The pair go on to fight or collaborate, depending on what’s expedient for the plot, their combined skills solving the crime of the week. In the first episode, Cobb provides a valuable reading of “bullet patterns” at a crime scene while Marlin intuits the shady dealings by a security firm, staffed by “Gulf War vets turned mercenaries,” currently overseeing surveillance at a large casino.

Granted, the shadiness is pretty much announced by the facts that the firm is called Black River (read: Blackwater) and is headed by a very shifty-looking Gordon Wix (William Mapother). Embry again provides the exposition: the company “happens to be employed by our federal government. They got FEMA projects, they supplement our troops in Iraq, they also give millions in campaign contributions to a particular political party.” In other words, they’re all that’s wrong with contracting to weapons-bearing “outsiders.” And they’re the episode’s most visible effort to tap existing controversies as the basis for its conventional plot: local entrepreneurial corruption, federal oversight lapses, and deep-seated racism exacerbated by recent events. This plot is not uninteresting, but it also occasions some standard-seeming slam-bang action sequences, punctuations that don’t develop character so much as they take up time: crashing cars, lots of gunfire, and very few citizens or other cops in sight.

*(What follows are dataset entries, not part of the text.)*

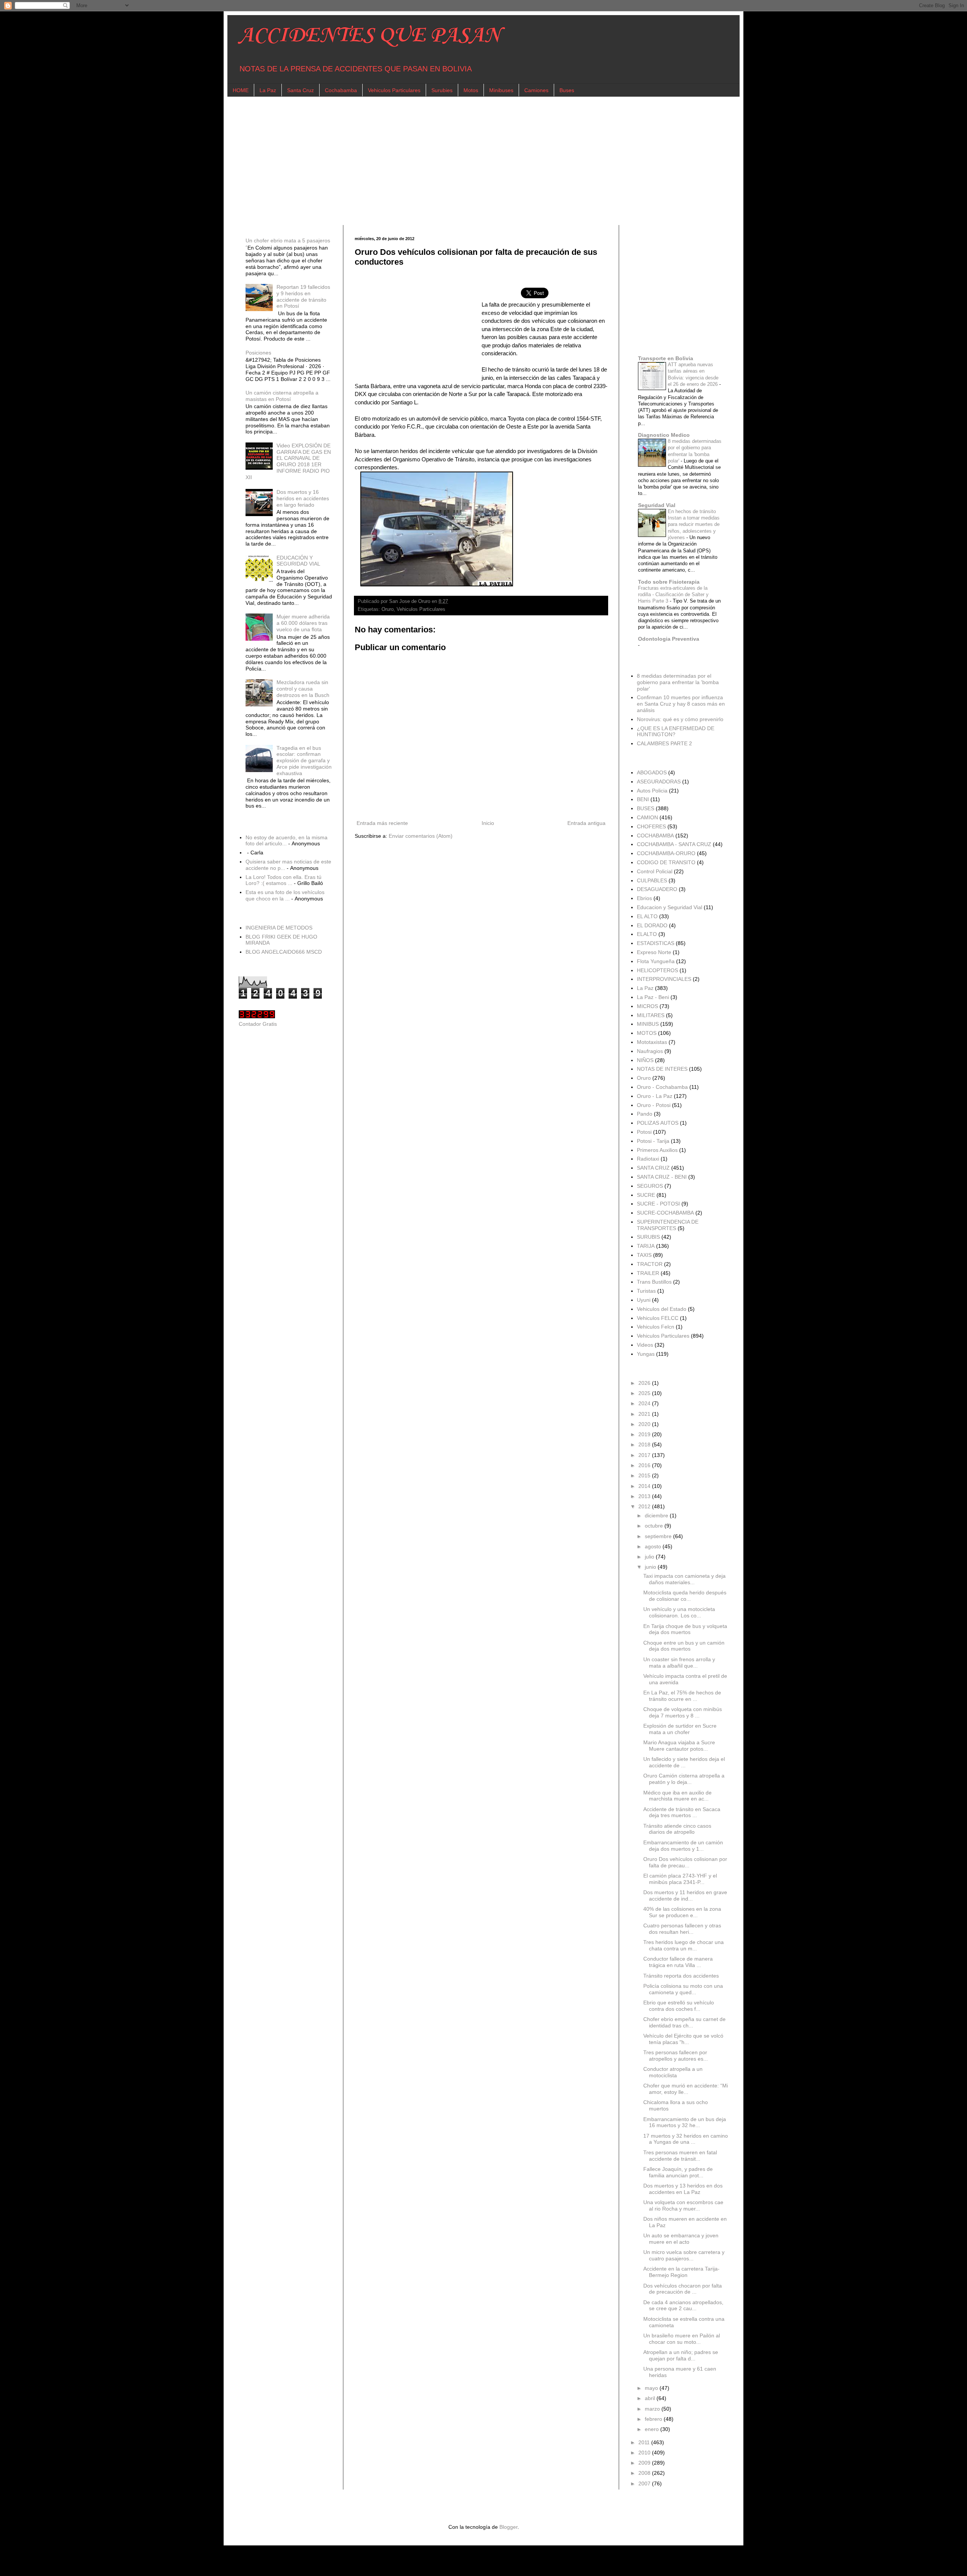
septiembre (659, 1536)
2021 (645, 1414)
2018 (645, 1444)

Also expected, Marlin’s personal investment involves his family, referenced here in the most cursory way. His ex-wife Ayana (Elise Neal) and daughter Tawni (Jiya Fowler) show up for a few minutes, so the villains can threaten them and send Marlin over an edge. This much is manifest in the first episode’s most striking and anomalous moment, when Marlin faces off with Wix in the interrogation room. While the detective doesn’t solicit any information, the scene compares surviving Katrina to surviving war. While jaunty rent-a-killer Wix makes fun of Marlin’s suspicions (“I don’t mean to be rude, but if we wanted to be assassins, we’d go to the Congo or Syria. They pay a lot better”), he also remarks Marlin’s severe pain and trauma: “I’ve been in a lot of wars, seen a lot of things. Your eyes right now? They’re the eyes of a soldier who’s on the verge of a breakdown, a man who’s not gonna last. So with respect, you ought to consider a vacation.” The camera closes on Marlin’s eyes, a single beadlet of sweat tracing down his forehead. He does look a little scary.

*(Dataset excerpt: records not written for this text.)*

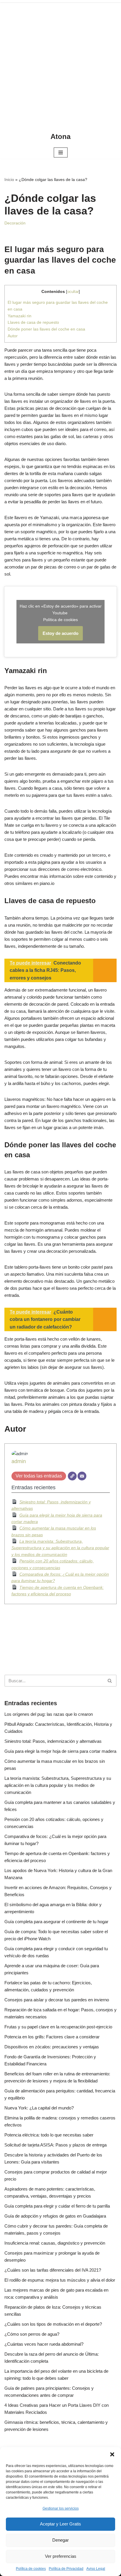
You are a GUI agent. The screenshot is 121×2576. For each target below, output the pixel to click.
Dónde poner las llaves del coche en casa (46, 329)
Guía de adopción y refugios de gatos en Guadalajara (55, 2215)
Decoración (15, 223)
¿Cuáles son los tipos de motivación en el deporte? (53, 2324)
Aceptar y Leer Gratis (60, 2523)
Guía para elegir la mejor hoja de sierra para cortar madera (60, 1751)
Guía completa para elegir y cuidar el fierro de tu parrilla (57, 2205)
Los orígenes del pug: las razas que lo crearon (48, 1714)
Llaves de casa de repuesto (33, 322)
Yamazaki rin (19, 315)
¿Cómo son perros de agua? (31, 2334)
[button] (112, 2454)
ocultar (73, 291)
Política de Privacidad (66, 2569)
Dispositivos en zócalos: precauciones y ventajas (51, 2046)
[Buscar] (110, 1681)
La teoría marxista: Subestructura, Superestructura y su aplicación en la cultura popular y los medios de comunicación (60, 1548)
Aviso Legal (95, 2569)
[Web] (72, 1476)
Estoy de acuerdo (60, 633)
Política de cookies (31, 2569)
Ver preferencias (60, 2556)
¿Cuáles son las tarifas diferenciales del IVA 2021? (52, 2270)
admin (18, 1461)
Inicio (9, 179)
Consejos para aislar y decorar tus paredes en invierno (56, 1999)
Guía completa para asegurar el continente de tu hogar (56, 1921)
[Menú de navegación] (61, 152)
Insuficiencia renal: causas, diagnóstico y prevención (54, 2242)
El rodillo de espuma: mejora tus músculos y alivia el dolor (59, 2280)
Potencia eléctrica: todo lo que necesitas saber (48, 2134)
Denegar (60, 2540)
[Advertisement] (60, 63)
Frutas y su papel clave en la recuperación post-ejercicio (58, 2026)
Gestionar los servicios (61, 2508)
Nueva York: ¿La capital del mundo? (39, 2107)
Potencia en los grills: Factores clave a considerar (52, 2036)
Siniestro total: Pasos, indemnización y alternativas (53, 1741)
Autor (13, 335)
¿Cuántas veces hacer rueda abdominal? (43, 2344)
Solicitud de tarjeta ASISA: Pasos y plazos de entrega (55, 2144)
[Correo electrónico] (82, 1476)
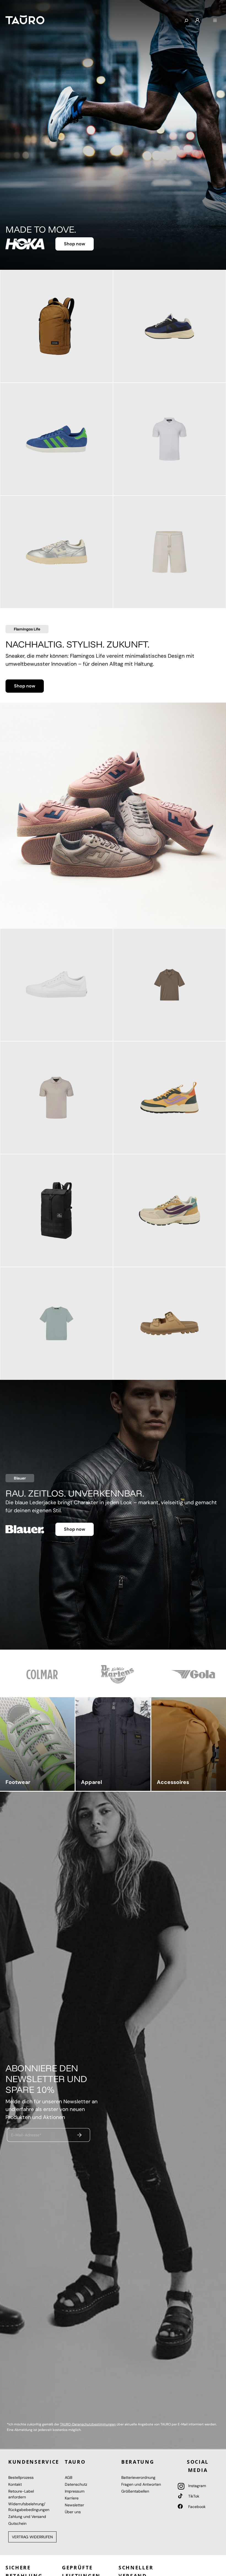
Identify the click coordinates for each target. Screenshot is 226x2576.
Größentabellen (135, 2491)
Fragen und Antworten (141, 2484)
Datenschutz (76, 2484)
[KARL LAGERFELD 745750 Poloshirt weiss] (169, 439)
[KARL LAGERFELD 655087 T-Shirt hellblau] (56, 1323)
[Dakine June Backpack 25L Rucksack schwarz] (56, 1210)
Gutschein (17, 2523)
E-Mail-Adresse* (26, 2134)
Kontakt (15, 2484)
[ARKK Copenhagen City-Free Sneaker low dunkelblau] (169, 326)
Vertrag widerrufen (32, 2536)
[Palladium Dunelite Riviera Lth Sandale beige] (169, 1323)
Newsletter (74, 2504)
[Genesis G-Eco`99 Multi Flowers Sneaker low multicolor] (169, 1210)
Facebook (196, 2506)
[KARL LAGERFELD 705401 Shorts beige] (169, 552)
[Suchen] (186, 20)
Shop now (74, 242)
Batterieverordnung (138, 2477)
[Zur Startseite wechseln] (25, 20)
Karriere (72, 2498)
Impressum (74, 2491)
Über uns (73, 2511)
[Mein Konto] (197, 20)
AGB (68, 2477)
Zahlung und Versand (27, 2516)
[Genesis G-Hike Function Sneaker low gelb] (169, 1097)
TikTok (193, 2496)
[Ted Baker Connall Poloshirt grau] (56, 1097)
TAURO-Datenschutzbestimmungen (88, 2424)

Still, it’s not clear just how far into that breakdown Marlin is headed. For dramatic purposes, as The Shield, Damages, and Rescue Me (all basic cable/FX shows, as opposed to network/Fox shows) have underlined, the more wrecked a protagonist, the better. Marlin so far looks to have risen above the ordeal of the storm, but the end of the first episode indicates that he is, indeed, wounded to the point of collapse. A stunningly convenient/contrived discovery reveals not only a secret in Cobb’s past that makes him indebted to Marlin, but also that Marlin’s commitment to legal niceties is not so hardcore as it may have seemed.

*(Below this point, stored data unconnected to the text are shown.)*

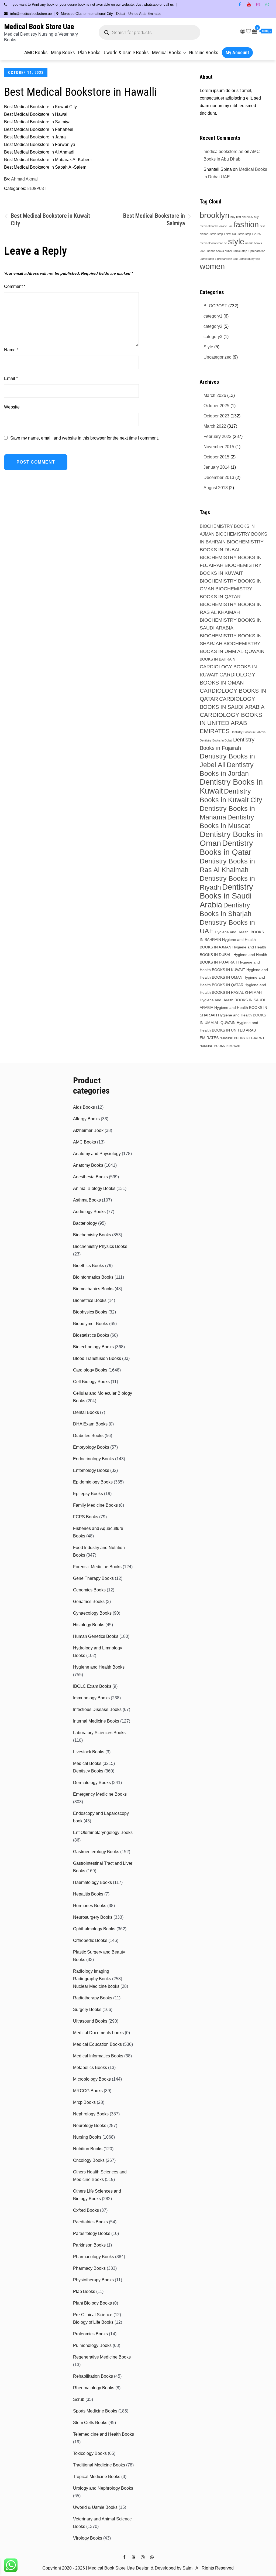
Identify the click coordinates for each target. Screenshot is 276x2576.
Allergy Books (86, 1119)
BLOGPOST (36, 188)
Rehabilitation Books (93, 2376)
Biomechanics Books (93, 1289)
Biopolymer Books (90, 1323)
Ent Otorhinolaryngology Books (103, 1832)
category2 (212, 326)
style (236, 241)
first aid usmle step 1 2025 (243, 234)
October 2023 (216, 416)
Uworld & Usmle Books (126, 52)
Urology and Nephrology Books (103, 2488)
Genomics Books (89, 1590)
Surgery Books (87, 2009)
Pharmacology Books (93, 2256)
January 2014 (216, 467)
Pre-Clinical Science (92, 2314)
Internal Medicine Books (96, 1721)
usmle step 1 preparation (249, 251)
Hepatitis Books (88, 1894)
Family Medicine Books (95, 1505)
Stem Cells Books (90, 2422)
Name (11, 350)
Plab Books (89, 52)
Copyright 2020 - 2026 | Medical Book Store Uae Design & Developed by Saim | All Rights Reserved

For all its cop-show banalities, K-Ville still brings a couple of crucial changeups: the mesmeric Anderson and the still roiling storm. And if it the first episode overkills the point by closing with Vaughan Penn’s cover of “Who’ll Stop the Rain?”, it also promises that Katrina, still central to so many people’s lives, will remain central in this little bit of weekly TV as well.